I grew up thinking that life just happened and I was just a part of whatever happened around me. I had no impact, or conscious choice to make something happen the way I dreamed they could. I loved day-dreaming and imagining all sorts of great scenarios . . . life could be so glorious in my dreams! However, since life happened to me I would never ever experience it that way. Then I grew up, got married, had babies, lived life and matured and learned and matured some more . . . and over time I realized I did have control. I did have choice . . . it really was up to me to create what I want out of life.
This realization happened over a course of many years . . . and manifested in a way that was traumatizing to myself and my family . . . divorce and estrangement. But then came healing and forgiveness and relationships that are stronger than they were before because I never lost sight of what is most important to me . . . the experience I want most in life – my family. I’ve made lots of mistakes along the way, but I’ve also taken responsibility for those mistakes and live my life every day with a vision of what is important.
And I see my dreams coming true before my eyes every day . . .
“If there were in the world today any large number of people who desired their own happiness more than they desired the unhappiness of others, we could have a paradise in a few years.” Bertrand Russell
IKR? Why do we waste so much energy “hating” rather than loving?? It’s so exhausting! If I don’t like or don’t agree with someone’s position or behavior I just choose to not associate with them. I don’t wish them ill will. Where does that get you? I feel sad for the person who chooses to live in negativity, and I certainly find myself there from time to time. However, I believe that if that’s where I choose to be – in the negative – then that’s what I’m going to attract in to my experience of life. Fortunately, I can choose to walk away , or work through it, when I see it coming!
We arrived in Paradise today. Kauai, HI is my version of Paradise anyway. I just love it here . . . in the span of an hour you can go from the warm southern climes with broad sweeping beaches and resort areas, to the northern lush tropical side with more rugged, less populated beaches and wild volcanic shores. We are attracted to the Northern Shores with it’s rugged and less traveled vistas. We’re lucky to have the opportunity to spend almost a month here this year. We are able to work from a distance, which really helps! We’re getting to the point that it’s really tough to come over for just a week. By time we get settled in, it’s time to go home! We’ve seen alot of the Island already, but I love to come back and see if we can find new gems to explore. Geo-caching is a favorite pass time – we’ve found many secluded, out of the way spots doing this. And of course – with my new photography gear and increasing knowledge . . . I hope to be posting some pretty awesome shots over the next few weeks.
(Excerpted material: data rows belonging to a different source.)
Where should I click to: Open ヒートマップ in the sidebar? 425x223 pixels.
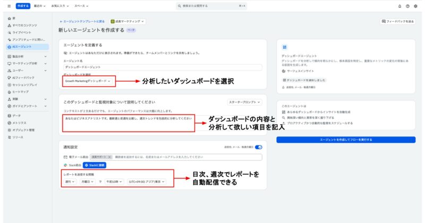point(20,91)
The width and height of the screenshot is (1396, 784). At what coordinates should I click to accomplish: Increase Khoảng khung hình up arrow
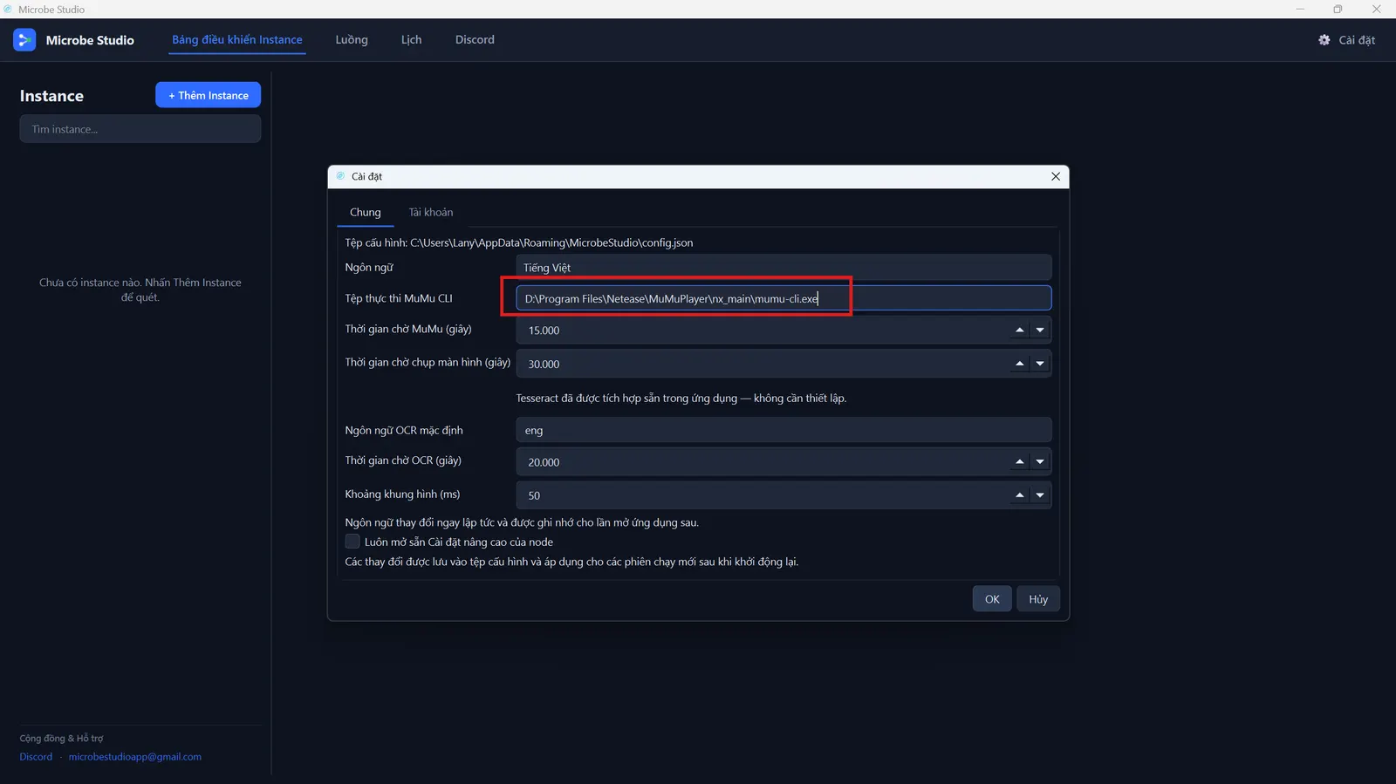(x=1019, y=495)
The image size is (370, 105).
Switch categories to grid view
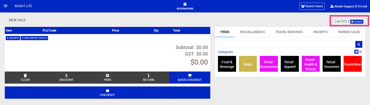coord(356,52)
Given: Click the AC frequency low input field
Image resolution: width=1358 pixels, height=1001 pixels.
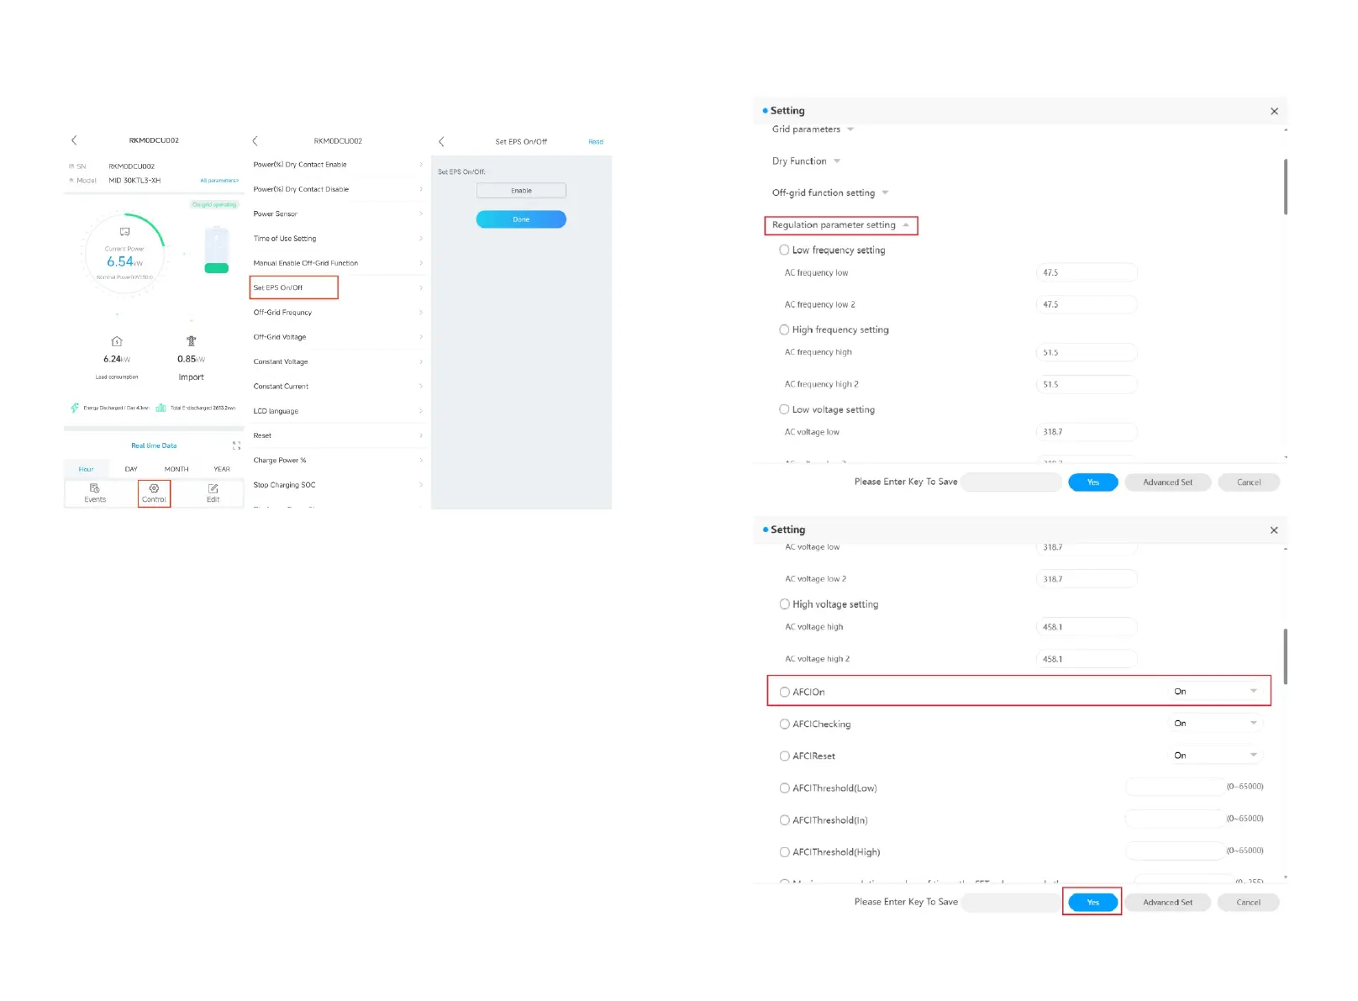Looking at the screenshot, I should pyautogui.click(x=1086, y=273).
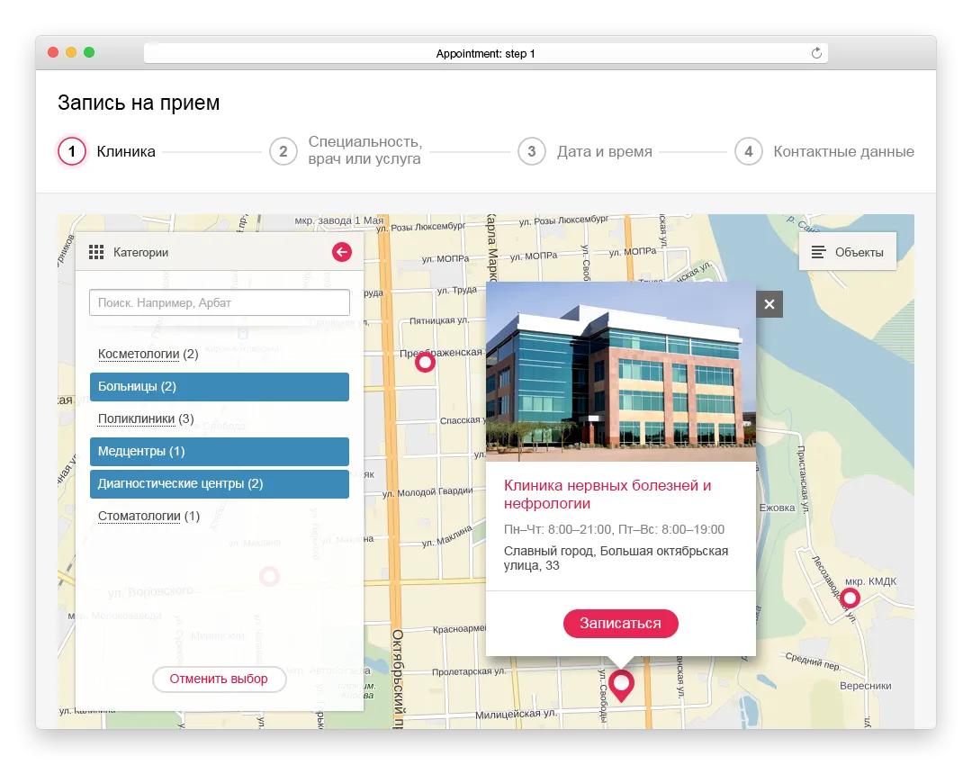This screenshot has height=765, width=972.
Task: Click the selected map pin under the popup
Action: (621, 685)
It’s really tough to be negative here!
Stay tuned . . .
“Christmas is not a time nor a season, but a state of mind. To cherish peace and goodwill, to be plenteous in mercy, is to have the real spirit of Christmas.” Calvin Coolidge
Black Friday. Everyone goes shopping on Black Friday! Well, everyone except us! I won’t be caught anywhere near a shopping mall between now and the New Year! The frenzy and madness are just too much . . . Christmas is not about the best gift I can buy for someone . . . it’s about the love and caring and sharing of spirit between you and the people you love. We’ve just become a society too caught up in commercialism . . . and have forgotten what it is to give from the heart. Today we spent time with family at a local “farm” that was a pumpkin patch and corn maze just a month ago, but is now decked out for Christmas with snow slides, horse rides, and many other fun activities for families to enjoy. The snow is all machine made because it really doesn’t snow here in the Central Valley of California.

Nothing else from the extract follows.